Dataset entries:
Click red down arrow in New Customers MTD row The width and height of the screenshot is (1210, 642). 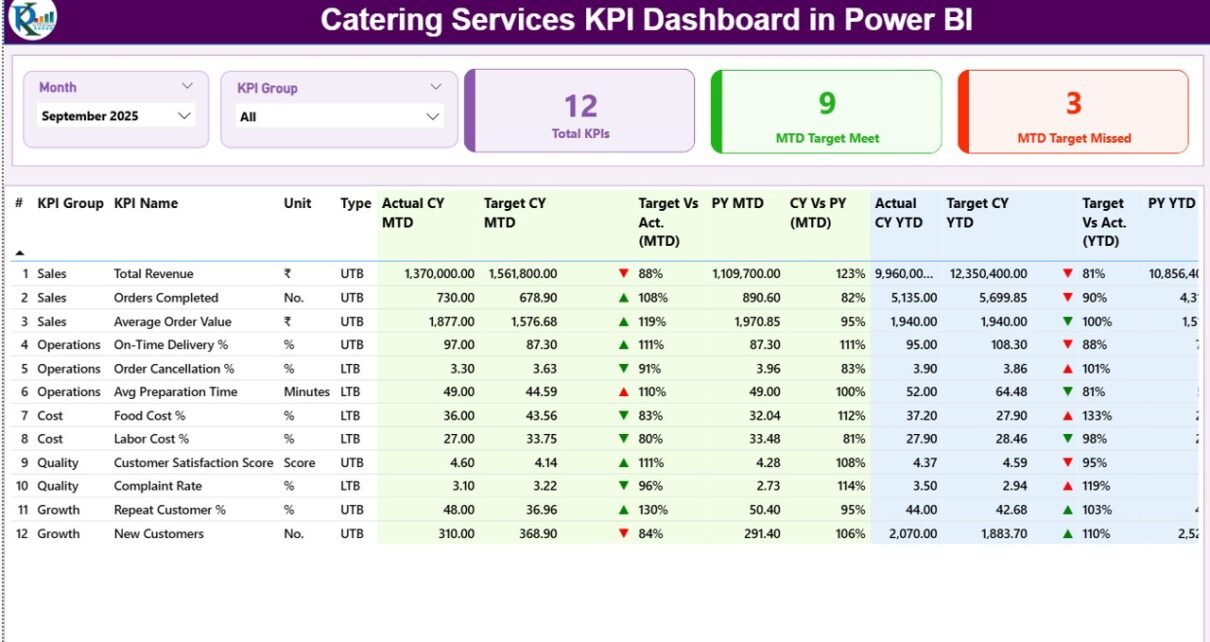(x=624, y=533)
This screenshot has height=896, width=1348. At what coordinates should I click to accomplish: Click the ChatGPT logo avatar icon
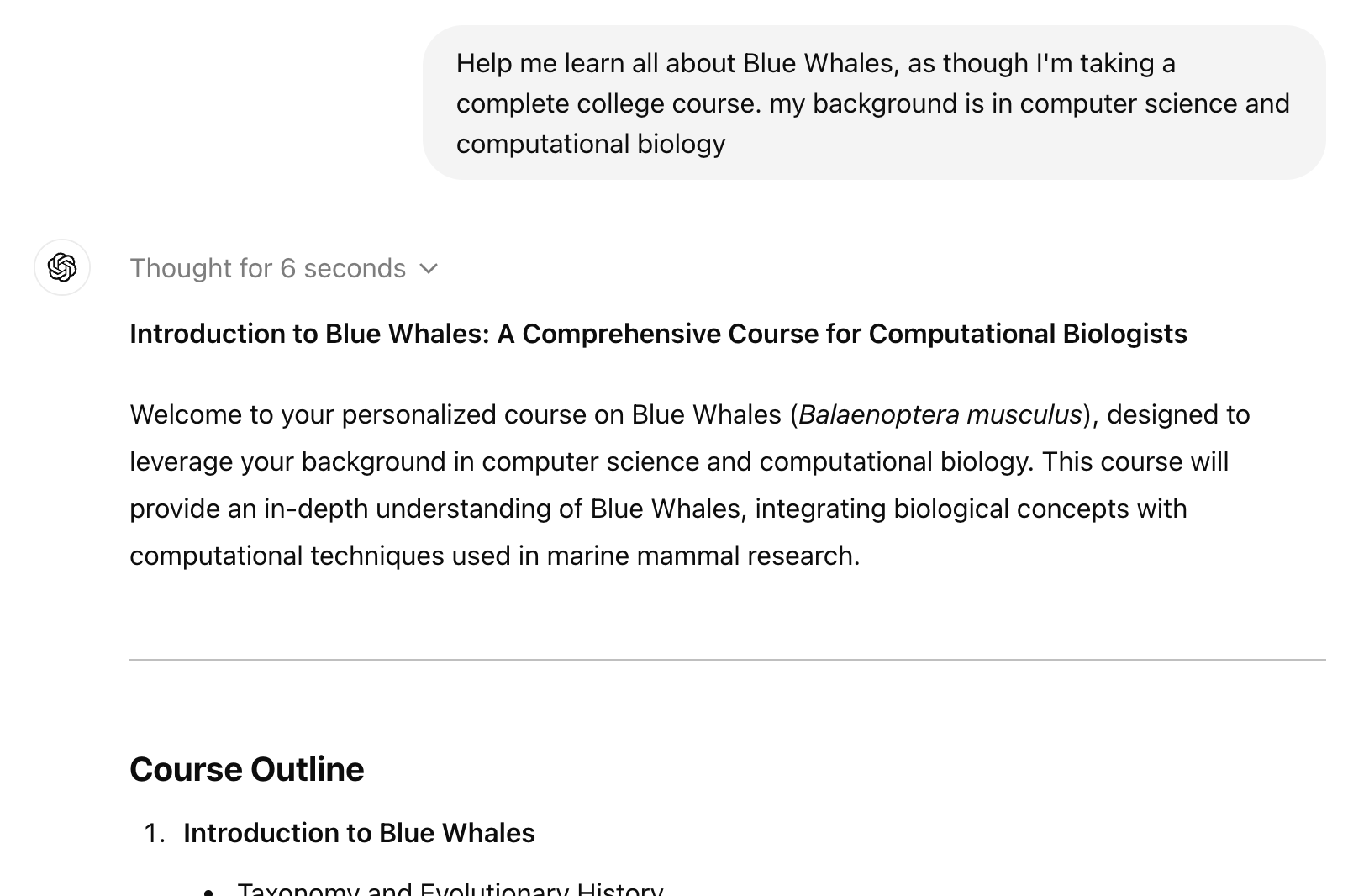[x=62, y=267]
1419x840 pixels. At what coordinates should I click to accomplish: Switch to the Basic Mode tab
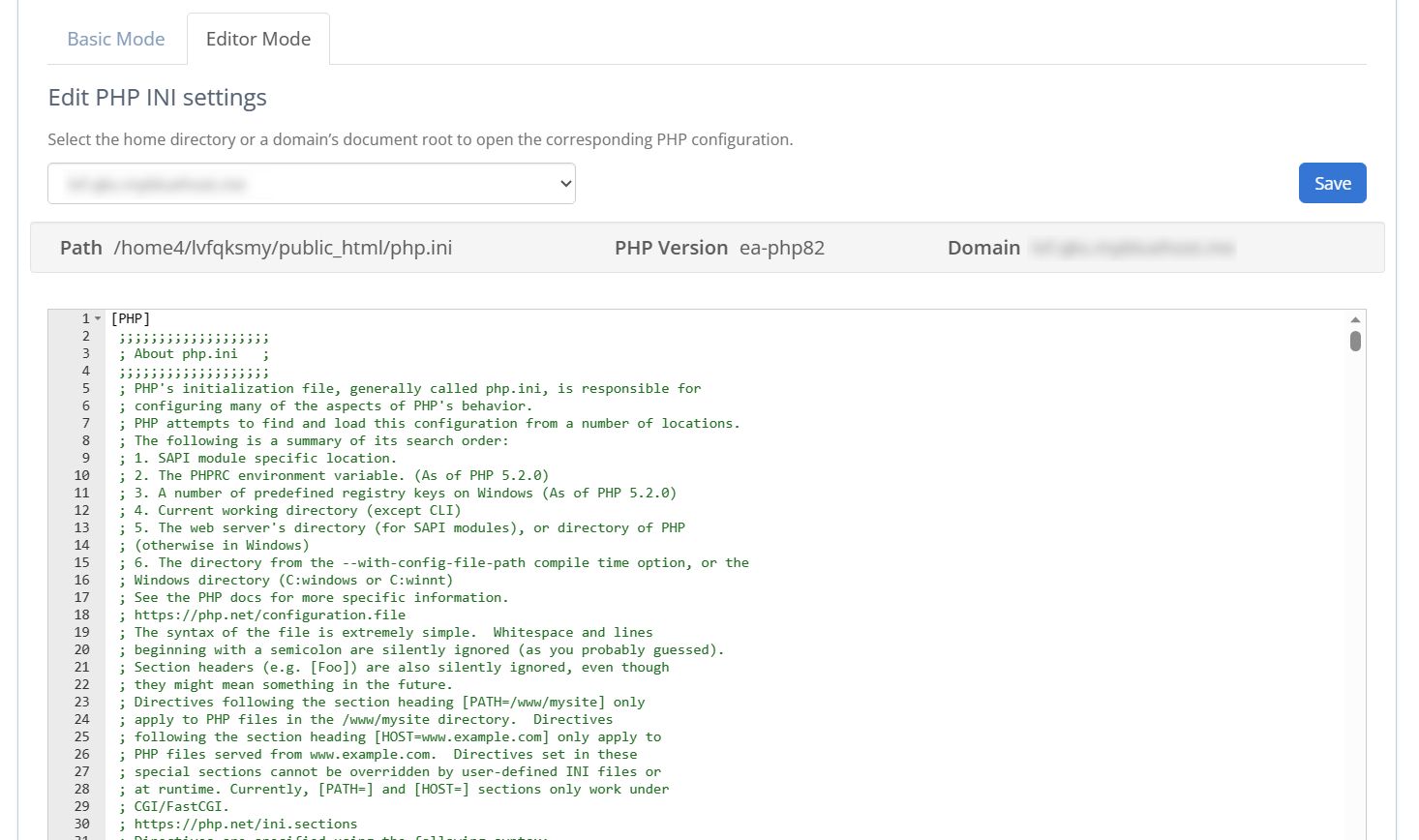coord(116,39)
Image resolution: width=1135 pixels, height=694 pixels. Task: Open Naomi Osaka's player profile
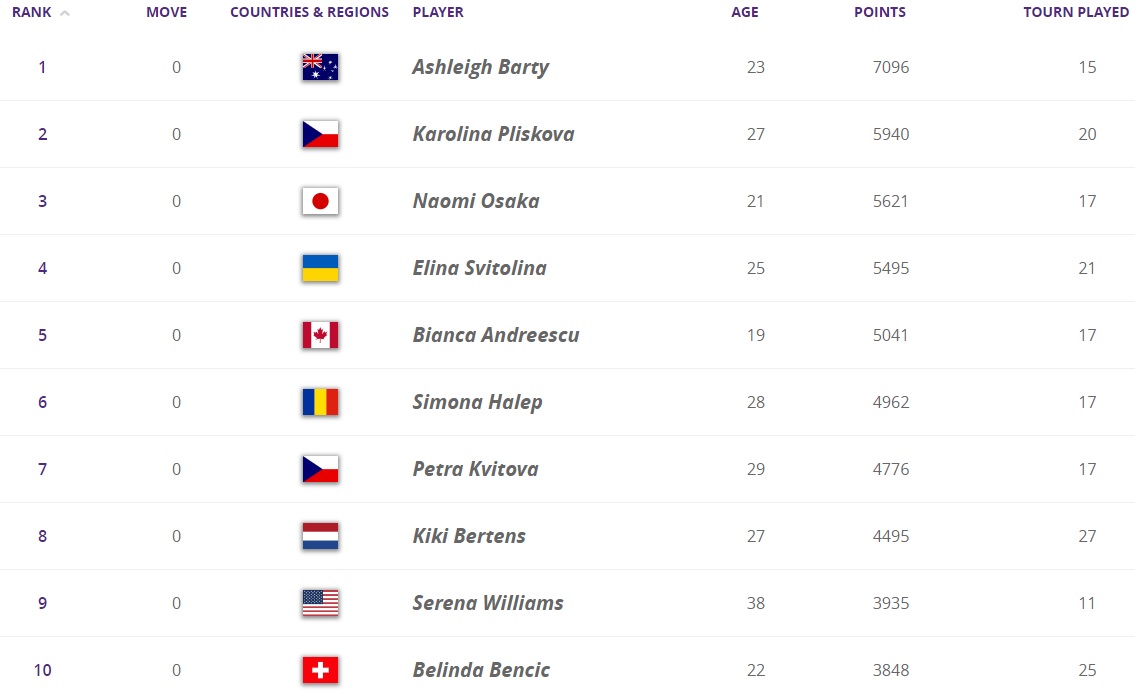475,201
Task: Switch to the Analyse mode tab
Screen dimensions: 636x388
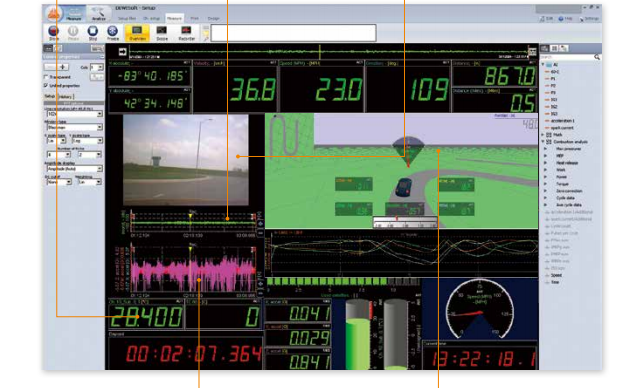Action: [x=98, y=14]
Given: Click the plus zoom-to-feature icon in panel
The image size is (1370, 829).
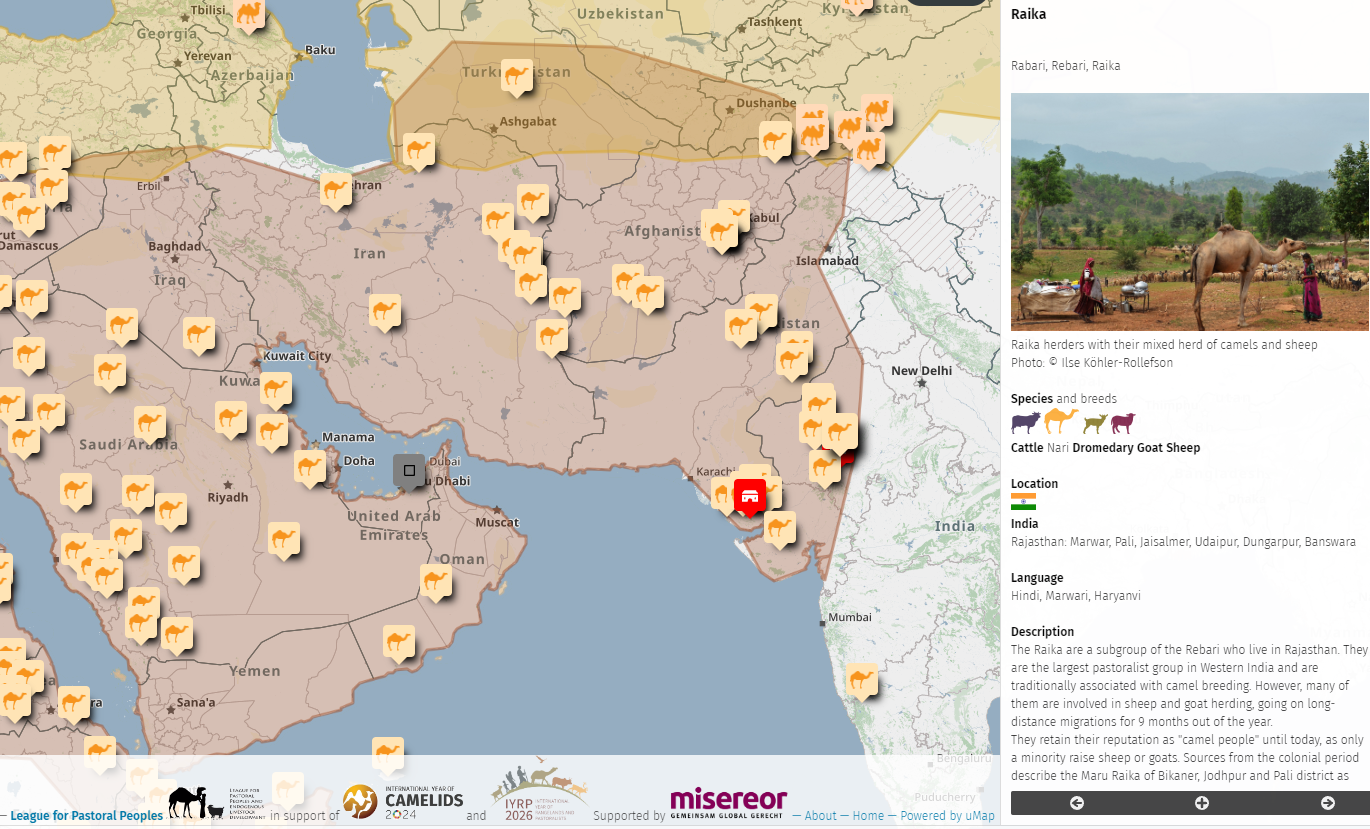Looking at the screenshot, I should (x=1202, y=803).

Work instructions:
Copy word for word the lines starting at the one that contains "Task: Switch to the Analyse mode tab" and running through the last line of the entries. Leave the pictures out.

Solution to this task:
Task: Switch to the Analyse mode tab
Screen dimensions: 636x388
Action: [x=98, y=14]
Given: Click the plus zoom-to-feature icon in panel
The image size is (1370, 829).
Looking at the screenshot, I should (x=1202, y=803).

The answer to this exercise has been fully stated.